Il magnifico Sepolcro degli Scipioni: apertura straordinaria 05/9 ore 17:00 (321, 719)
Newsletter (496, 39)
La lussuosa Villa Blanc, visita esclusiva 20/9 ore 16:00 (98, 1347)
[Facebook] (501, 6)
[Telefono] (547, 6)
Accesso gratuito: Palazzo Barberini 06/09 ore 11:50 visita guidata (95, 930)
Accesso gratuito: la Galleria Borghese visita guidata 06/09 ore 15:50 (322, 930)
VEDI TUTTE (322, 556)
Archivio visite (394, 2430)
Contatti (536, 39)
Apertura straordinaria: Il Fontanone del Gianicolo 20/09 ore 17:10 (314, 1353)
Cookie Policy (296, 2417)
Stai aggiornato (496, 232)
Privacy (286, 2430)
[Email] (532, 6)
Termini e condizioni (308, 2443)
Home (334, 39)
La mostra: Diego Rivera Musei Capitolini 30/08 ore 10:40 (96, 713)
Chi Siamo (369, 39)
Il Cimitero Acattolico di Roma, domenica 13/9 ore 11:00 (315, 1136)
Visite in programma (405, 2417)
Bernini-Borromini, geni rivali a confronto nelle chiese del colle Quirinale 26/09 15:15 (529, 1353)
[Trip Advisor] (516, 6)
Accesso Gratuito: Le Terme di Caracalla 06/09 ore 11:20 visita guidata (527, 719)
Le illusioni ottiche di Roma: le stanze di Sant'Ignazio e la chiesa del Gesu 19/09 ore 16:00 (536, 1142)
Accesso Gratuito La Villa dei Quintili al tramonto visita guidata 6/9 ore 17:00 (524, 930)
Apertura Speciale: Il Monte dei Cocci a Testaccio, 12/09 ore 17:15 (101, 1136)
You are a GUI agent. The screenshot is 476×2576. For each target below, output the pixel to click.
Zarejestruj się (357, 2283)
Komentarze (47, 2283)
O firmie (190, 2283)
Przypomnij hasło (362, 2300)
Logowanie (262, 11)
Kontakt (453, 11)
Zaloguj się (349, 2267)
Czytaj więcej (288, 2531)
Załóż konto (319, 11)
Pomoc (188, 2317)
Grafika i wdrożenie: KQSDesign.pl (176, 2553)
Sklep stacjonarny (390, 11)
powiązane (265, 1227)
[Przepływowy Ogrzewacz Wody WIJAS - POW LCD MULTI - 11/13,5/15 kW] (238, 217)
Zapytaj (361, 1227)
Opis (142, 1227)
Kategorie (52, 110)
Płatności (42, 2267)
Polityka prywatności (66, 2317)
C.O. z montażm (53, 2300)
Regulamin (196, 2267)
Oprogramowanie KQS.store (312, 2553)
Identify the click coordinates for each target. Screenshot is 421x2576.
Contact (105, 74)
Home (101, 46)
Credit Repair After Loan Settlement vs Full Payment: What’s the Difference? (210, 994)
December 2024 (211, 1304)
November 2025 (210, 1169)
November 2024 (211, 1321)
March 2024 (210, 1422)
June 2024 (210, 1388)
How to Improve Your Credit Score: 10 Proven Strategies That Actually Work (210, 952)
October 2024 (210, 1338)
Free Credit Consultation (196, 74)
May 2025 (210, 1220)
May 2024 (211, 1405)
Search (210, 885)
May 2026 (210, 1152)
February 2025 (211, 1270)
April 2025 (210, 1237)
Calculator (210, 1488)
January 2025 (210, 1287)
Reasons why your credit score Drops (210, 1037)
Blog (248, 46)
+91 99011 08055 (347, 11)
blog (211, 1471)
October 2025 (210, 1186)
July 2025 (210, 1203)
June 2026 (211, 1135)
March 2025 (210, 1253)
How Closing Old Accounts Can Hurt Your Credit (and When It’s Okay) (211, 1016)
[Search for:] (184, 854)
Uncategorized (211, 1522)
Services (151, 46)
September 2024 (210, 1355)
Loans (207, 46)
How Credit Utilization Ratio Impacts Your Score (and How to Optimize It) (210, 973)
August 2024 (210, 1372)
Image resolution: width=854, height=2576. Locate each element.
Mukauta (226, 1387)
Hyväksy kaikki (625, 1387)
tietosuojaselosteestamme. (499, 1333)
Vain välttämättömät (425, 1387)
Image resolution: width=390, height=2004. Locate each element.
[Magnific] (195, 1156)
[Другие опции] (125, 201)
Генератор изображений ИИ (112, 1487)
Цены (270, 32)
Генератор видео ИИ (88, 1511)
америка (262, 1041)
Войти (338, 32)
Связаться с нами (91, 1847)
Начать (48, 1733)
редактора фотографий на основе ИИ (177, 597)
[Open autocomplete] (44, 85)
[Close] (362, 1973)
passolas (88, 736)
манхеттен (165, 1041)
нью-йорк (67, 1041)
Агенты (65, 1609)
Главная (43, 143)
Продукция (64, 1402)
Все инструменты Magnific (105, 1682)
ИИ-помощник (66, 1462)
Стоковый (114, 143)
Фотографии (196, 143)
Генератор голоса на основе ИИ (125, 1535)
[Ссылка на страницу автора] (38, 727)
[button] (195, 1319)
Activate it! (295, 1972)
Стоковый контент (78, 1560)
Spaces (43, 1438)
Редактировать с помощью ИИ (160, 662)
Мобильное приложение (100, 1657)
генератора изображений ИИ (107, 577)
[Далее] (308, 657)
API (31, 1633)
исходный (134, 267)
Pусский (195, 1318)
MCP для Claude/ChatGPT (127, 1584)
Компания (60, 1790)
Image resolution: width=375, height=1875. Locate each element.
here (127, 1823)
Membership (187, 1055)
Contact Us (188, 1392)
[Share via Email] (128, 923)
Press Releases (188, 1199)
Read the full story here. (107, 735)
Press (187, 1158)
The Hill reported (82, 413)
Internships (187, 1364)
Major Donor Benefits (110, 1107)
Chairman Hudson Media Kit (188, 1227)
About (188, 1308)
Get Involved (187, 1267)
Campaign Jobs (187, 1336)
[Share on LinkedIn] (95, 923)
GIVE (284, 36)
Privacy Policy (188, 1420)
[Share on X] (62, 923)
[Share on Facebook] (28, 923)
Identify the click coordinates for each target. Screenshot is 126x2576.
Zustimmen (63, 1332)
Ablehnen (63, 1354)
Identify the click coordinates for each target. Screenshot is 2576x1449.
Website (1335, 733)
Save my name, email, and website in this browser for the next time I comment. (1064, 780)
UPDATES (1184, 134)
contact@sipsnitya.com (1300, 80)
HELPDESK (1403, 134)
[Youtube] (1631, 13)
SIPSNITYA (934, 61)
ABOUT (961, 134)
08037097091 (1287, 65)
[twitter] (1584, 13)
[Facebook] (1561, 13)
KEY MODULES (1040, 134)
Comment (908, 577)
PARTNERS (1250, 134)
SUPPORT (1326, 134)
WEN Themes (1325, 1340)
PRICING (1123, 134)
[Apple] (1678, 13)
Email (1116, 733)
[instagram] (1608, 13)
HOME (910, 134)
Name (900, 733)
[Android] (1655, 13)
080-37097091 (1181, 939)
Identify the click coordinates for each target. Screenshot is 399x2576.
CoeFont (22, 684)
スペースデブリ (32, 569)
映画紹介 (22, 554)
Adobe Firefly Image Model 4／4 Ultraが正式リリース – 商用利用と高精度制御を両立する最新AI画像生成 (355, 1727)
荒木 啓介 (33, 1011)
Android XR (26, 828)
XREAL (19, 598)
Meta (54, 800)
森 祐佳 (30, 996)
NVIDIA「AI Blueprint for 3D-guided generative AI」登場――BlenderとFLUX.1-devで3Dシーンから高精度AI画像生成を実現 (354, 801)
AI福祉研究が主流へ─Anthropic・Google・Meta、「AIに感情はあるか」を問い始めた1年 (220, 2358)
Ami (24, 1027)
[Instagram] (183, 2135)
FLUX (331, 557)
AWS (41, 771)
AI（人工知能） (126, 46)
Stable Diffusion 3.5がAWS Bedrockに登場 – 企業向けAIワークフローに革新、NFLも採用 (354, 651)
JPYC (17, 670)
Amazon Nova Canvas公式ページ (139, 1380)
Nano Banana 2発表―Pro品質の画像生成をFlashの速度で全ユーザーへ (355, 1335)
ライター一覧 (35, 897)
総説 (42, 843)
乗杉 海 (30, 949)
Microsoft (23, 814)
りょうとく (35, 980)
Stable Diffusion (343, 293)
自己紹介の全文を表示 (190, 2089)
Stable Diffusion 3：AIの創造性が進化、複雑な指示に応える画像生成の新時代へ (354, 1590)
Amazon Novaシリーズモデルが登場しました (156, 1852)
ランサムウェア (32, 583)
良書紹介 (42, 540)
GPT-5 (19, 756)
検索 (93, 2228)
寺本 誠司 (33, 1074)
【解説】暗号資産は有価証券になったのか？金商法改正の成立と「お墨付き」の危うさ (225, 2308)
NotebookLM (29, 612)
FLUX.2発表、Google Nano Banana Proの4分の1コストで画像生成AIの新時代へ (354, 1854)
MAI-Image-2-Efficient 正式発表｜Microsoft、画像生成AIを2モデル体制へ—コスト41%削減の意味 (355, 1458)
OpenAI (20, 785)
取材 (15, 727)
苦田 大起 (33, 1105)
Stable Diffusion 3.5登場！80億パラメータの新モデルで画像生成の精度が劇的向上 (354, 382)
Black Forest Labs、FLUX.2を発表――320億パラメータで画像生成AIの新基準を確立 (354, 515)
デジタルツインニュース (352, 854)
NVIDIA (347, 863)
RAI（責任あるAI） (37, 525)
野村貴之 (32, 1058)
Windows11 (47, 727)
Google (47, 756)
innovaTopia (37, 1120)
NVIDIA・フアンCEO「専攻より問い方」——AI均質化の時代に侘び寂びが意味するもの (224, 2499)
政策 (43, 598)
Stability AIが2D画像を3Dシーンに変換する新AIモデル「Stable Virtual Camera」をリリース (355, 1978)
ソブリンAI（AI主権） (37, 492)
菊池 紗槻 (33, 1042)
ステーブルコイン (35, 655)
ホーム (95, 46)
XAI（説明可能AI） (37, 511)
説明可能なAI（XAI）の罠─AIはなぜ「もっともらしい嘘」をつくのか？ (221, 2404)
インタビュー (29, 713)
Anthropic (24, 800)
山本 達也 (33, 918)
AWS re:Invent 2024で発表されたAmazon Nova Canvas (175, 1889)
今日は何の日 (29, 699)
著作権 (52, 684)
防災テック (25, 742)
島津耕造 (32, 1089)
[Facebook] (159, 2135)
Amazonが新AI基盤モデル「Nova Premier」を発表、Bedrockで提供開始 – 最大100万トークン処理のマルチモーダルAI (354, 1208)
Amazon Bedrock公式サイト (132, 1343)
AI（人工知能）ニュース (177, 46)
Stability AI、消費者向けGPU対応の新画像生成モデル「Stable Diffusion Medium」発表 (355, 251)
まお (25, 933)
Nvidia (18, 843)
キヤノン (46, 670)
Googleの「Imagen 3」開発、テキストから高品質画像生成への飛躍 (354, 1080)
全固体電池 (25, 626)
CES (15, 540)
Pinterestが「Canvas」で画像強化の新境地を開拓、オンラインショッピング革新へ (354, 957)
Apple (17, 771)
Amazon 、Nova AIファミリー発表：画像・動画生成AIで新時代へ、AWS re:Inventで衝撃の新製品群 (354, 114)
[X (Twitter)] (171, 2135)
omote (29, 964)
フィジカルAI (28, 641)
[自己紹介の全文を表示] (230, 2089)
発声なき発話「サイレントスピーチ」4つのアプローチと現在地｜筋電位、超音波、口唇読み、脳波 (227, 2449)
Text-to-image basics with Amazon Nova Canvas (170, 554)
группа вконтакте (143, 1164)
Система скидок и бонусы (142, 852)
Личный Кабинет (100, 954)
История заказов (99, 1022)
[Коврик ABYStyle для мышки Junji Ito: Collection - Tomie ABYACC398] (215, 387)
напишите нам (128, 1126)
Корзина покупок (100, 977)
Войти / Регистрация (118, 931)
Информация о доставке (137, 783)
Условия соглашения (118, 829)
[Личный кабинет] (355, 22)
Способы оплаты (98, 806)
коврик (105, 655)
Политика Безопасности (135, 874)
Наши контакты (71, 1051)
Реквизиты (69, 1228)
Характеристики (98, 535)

┄┄┄┄┄┄┄┄┄┄┄┄┄┄┄┄┄┄┄┄

*TASK*
Each line in the data that holds the word "visita" must be copied.

*RESULT*
La lussuosa Villa Blanc, visita esclusiva 20/9 ore 16:00 (98, 1347)
Accesso gratuito: Palazzo Barberini 06/09 ore 11:50 visita guidata (95, 930)
Accesso gratuito: la Galleria Borghese visita guidata 06/09 ore 15:50 (322, 930)
Accesso Gratuito: Le Terme di Caracalla 06/09 ore 11:20 visita guidata (527, 719)
Accesso Gratuito La Villa dei Quintili al tramonto visita guidata 6/9 ore 17:00 (524, 930)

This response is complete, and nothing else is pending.